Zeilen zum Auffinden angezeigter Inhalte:
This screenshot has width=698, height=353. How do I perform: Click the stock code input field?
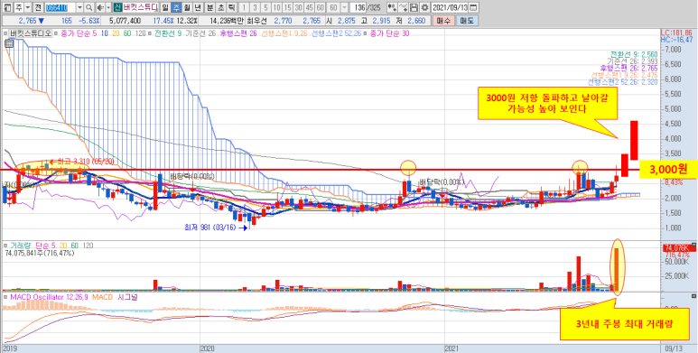click(x=61, y=7)
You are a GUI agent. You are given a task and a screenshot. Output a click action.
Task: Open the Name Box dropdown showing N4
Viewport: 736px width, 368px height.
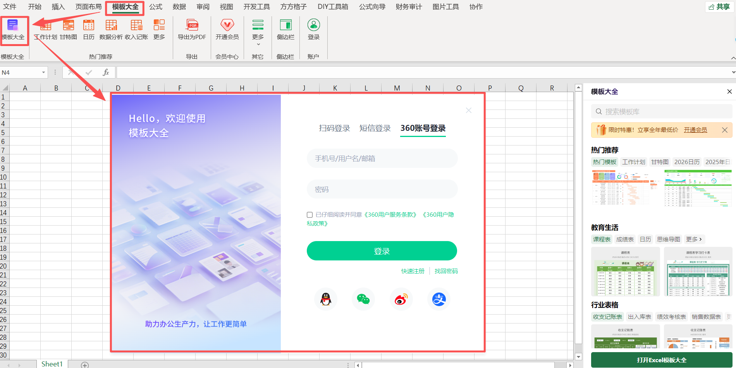click(43, 72)
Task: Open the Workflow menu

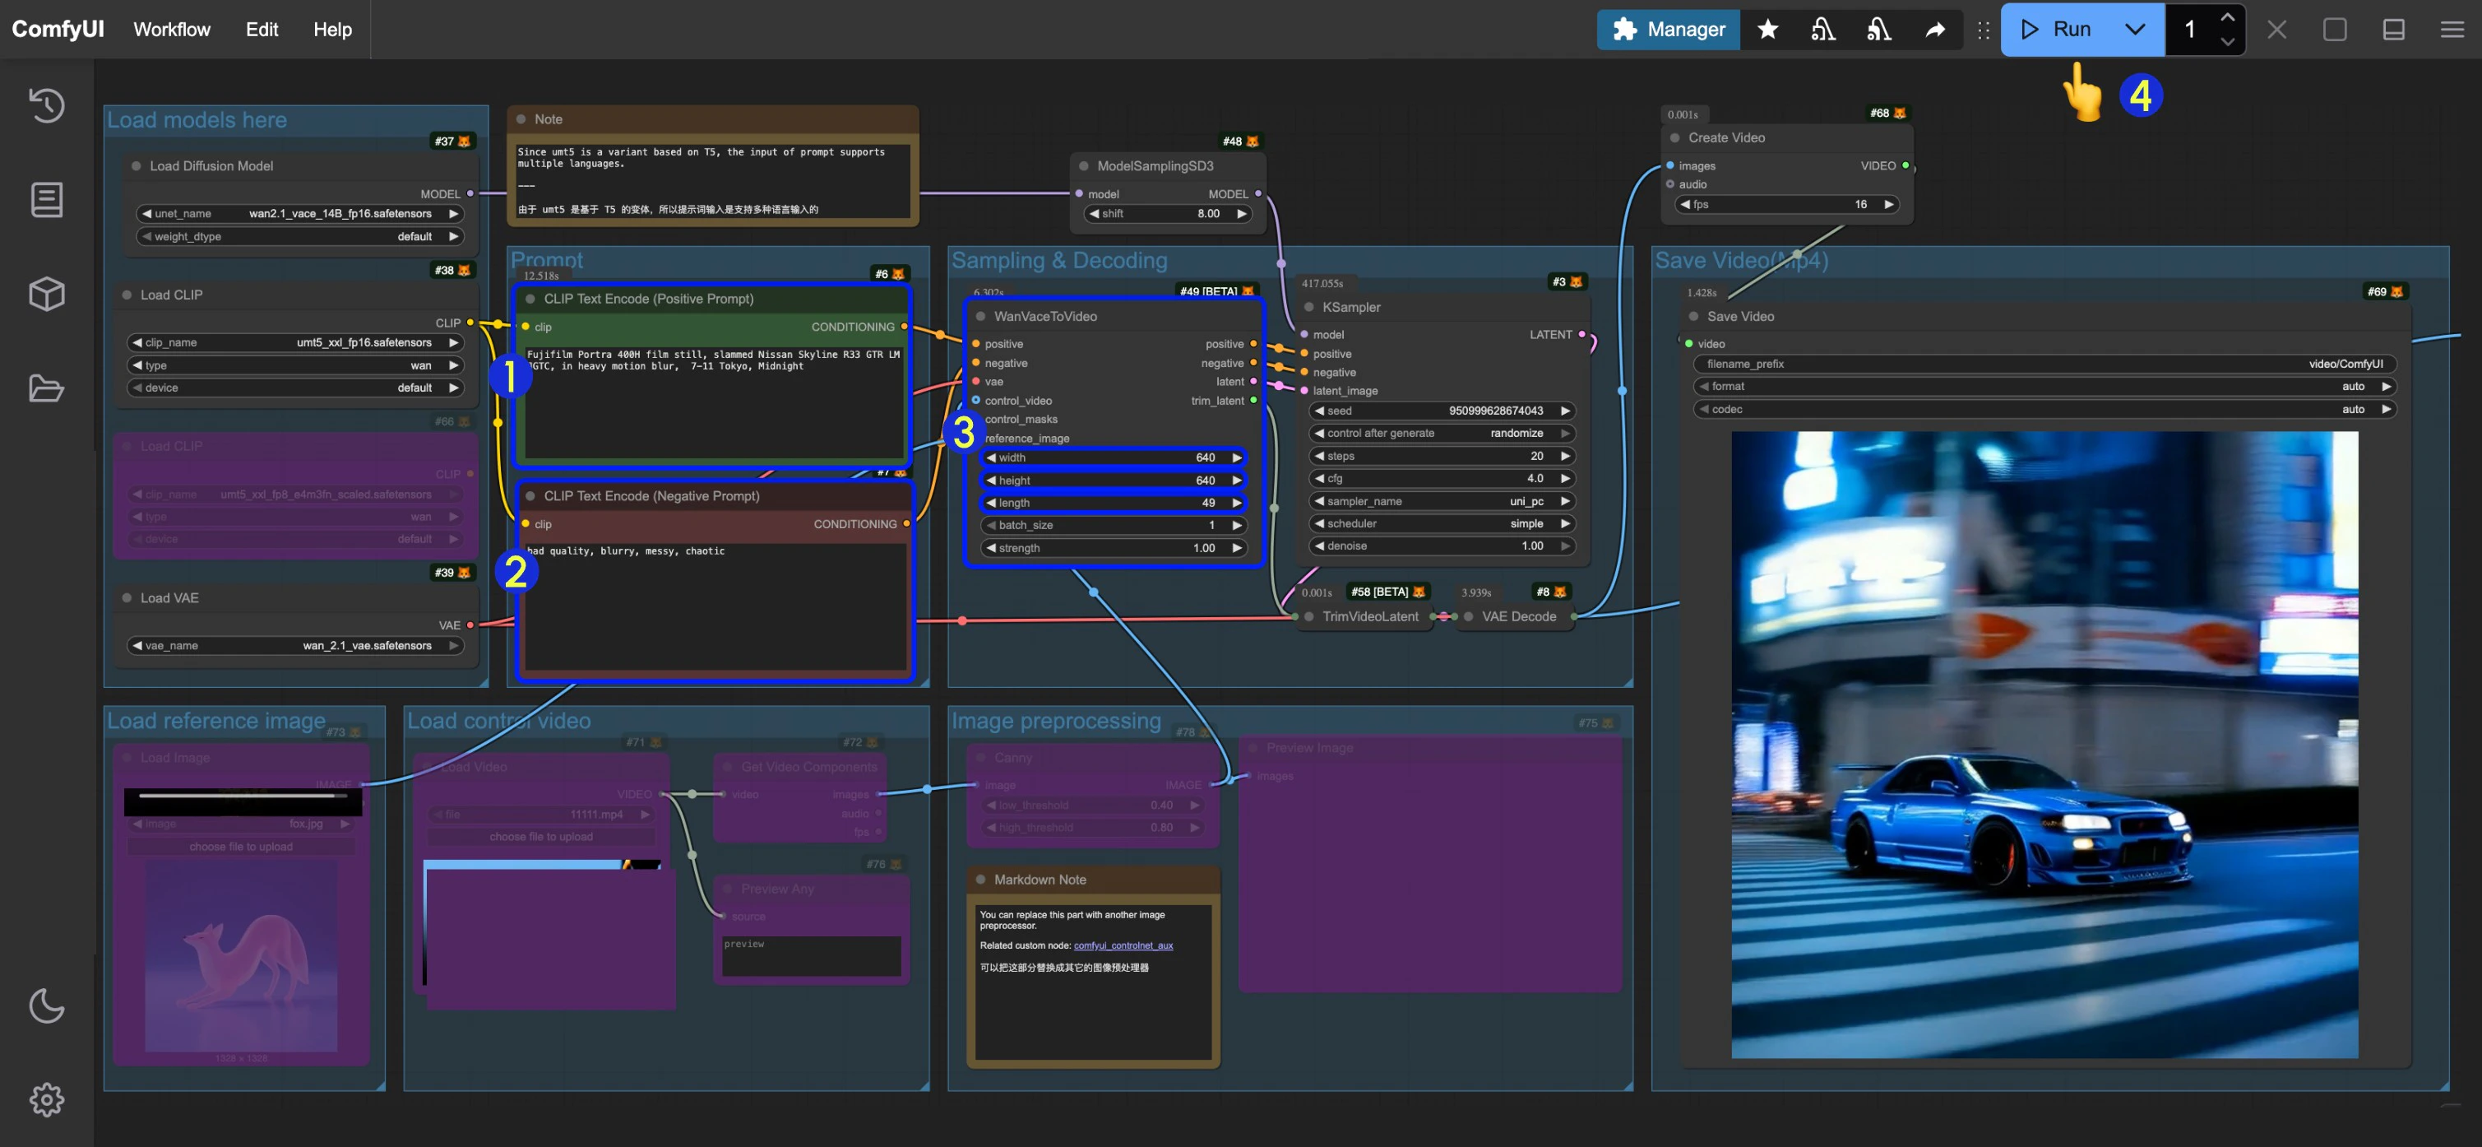Action: click(x=172, y=30)
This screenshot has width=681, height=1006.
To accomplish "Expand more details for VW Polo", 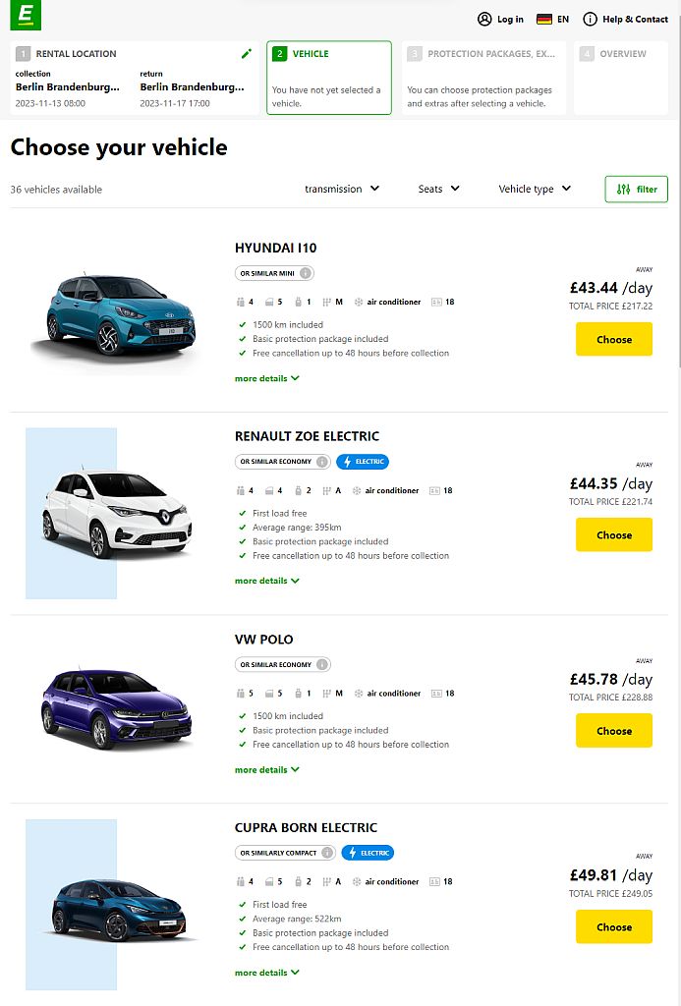I will [266, 769].
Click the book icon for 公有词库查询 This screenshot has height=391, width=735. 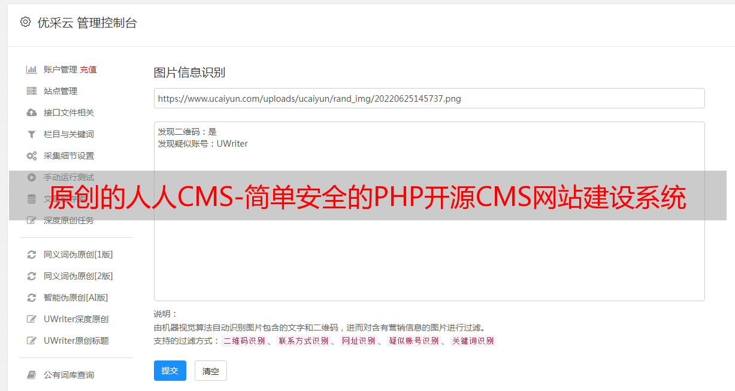tap(32, 375)
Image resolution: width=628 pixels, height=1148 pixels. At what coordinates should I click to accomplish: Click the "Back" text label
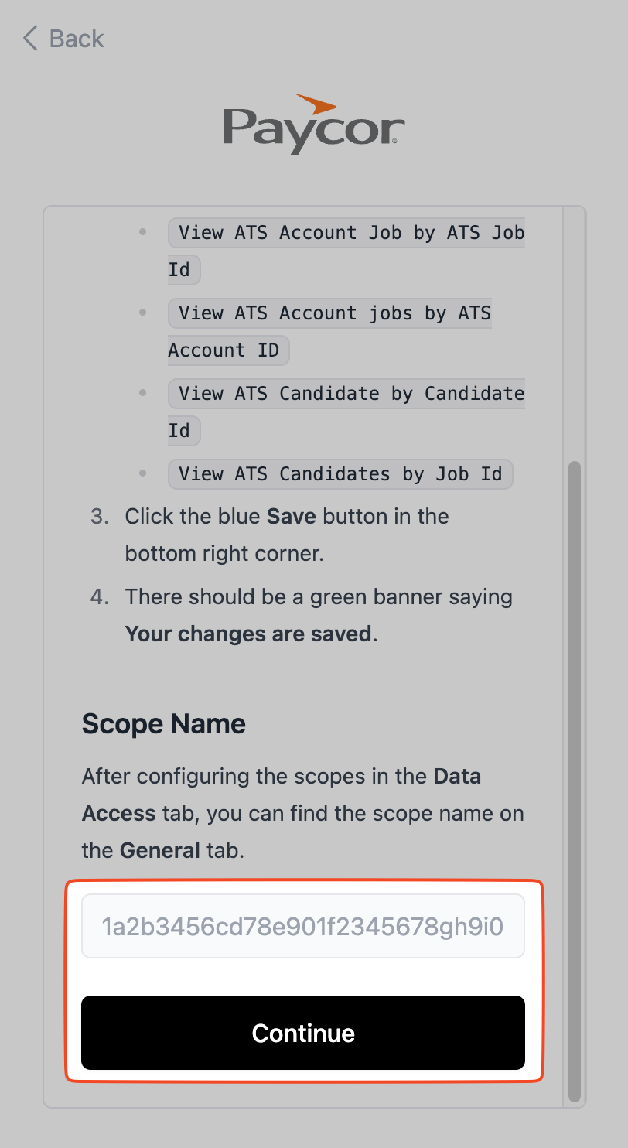(x=76, y=39)
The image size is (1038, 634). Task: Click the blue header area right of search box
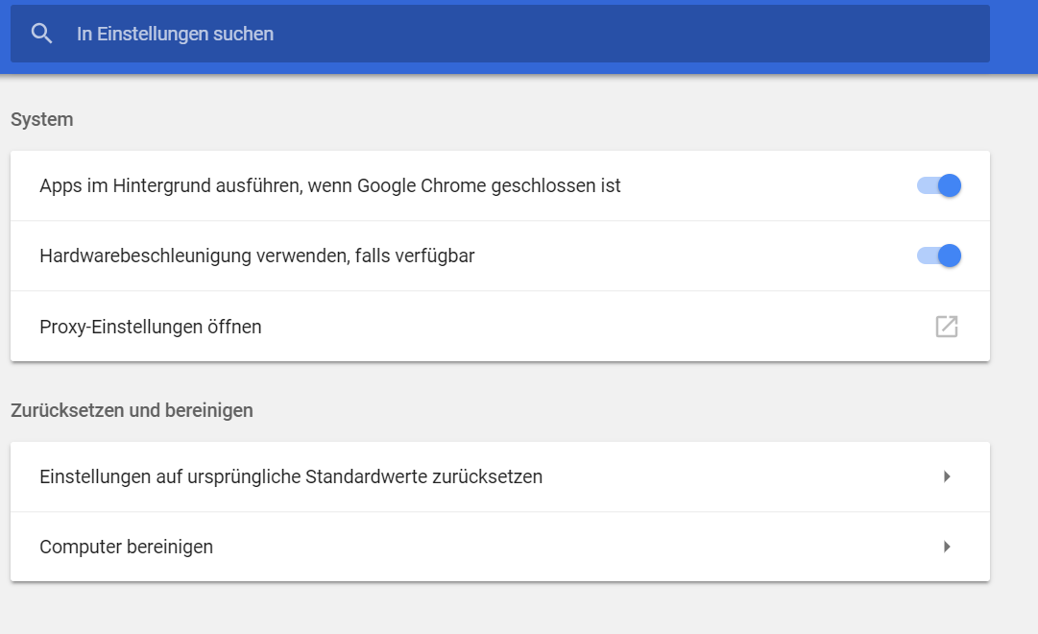click(x=1013, y=34)
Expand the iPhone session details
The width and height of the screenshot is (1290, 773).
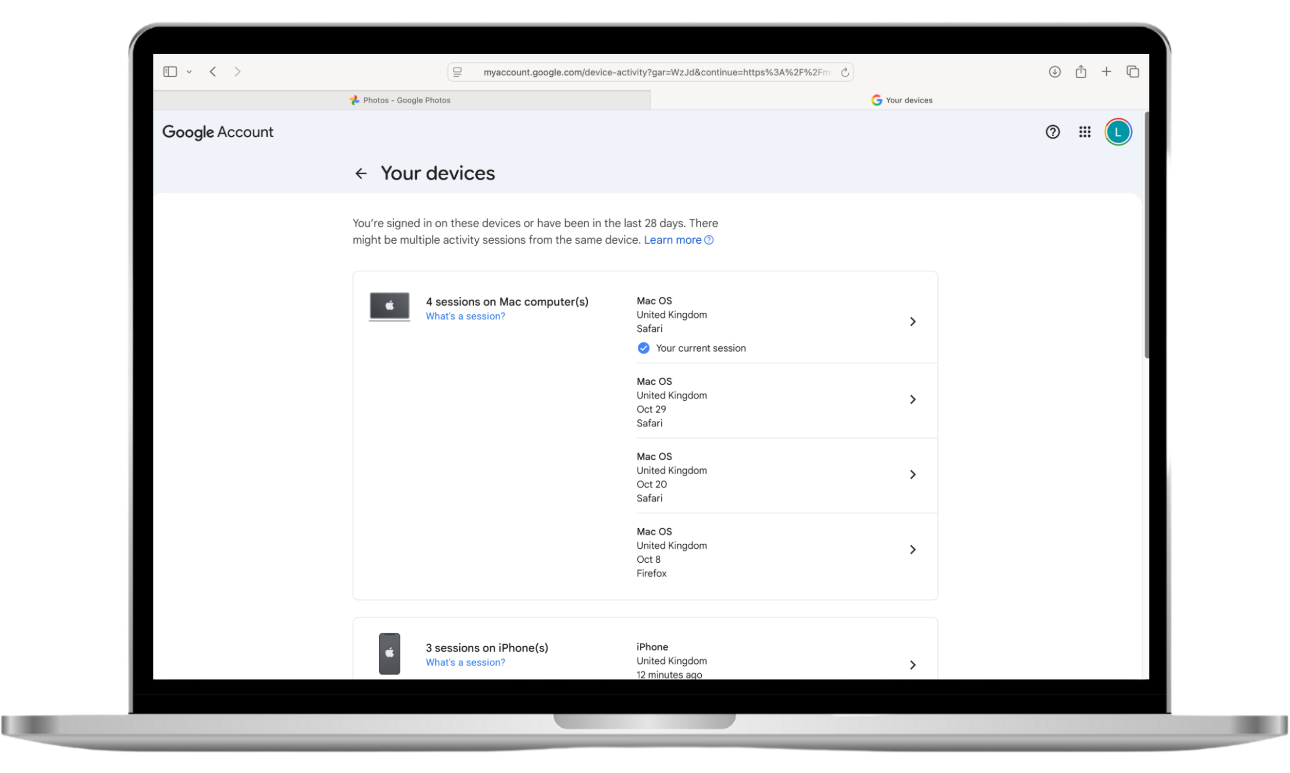pyautogui.click(x=912, y=665)
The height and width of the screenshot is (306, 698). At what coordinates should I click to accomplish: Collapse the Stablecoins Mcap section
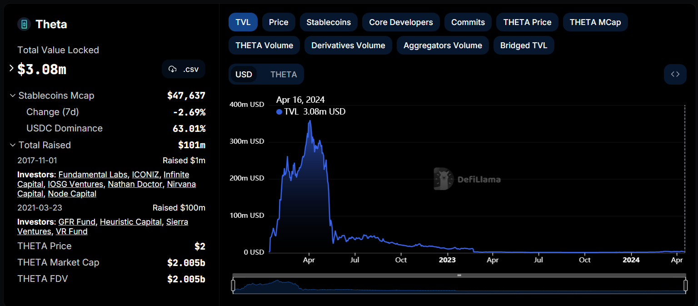(x=12, y=95)
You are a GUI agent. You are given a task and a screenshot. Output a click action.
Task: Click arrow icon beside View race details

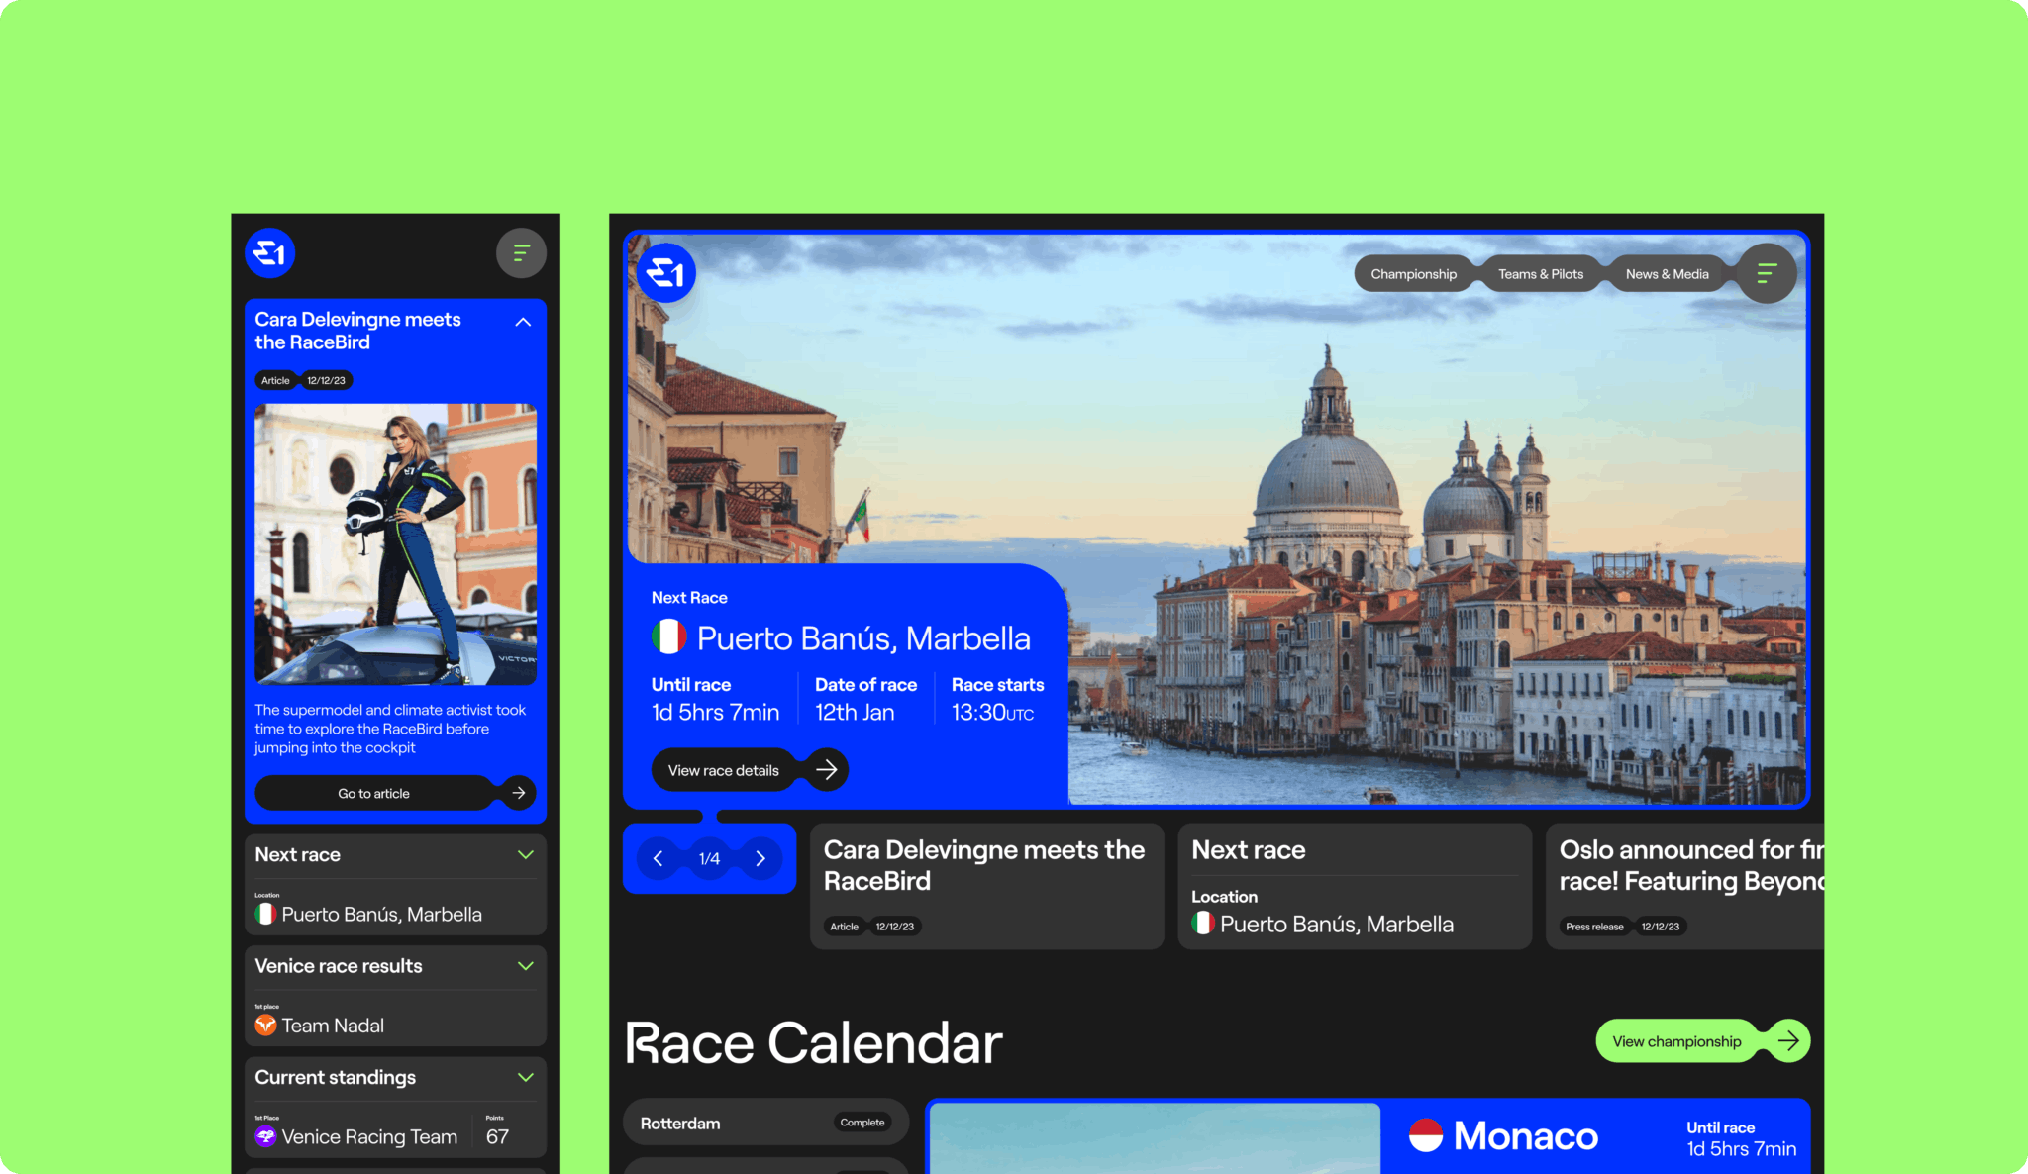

WORUM ES GEHT: Kannst du die Zeilen von der Zeile mit „Image resolution: width=628“ bis zur letzten Zeile, beide eingeschlossen, unverändert abtippen und dabei die Bilder weglassen?

LÖSUNG DER AUFGABE:
Image resolution: width=628 pixels, height=1148 pixels. At what coordinates should I click to accomplish: Click the "Back" text label
(x=76, y=39)
The image size is (1038, 634). Task: Click the blue header area right of search box
click(x=1013, y=34)
Expand the iPhone session details
The width and height of the screenshot is (1290, 773).
pyautogui.click(x=912, y=665)
The height and width of the screenshot is (306, 698). At what coordinates should I click to accomplish: Collapse the Stablecoins Mcap section
(x=12, y=95)
You are a GUI agent. You are given a task and a screenshot. Output a click action.
Task: Click arrow icon beside View race details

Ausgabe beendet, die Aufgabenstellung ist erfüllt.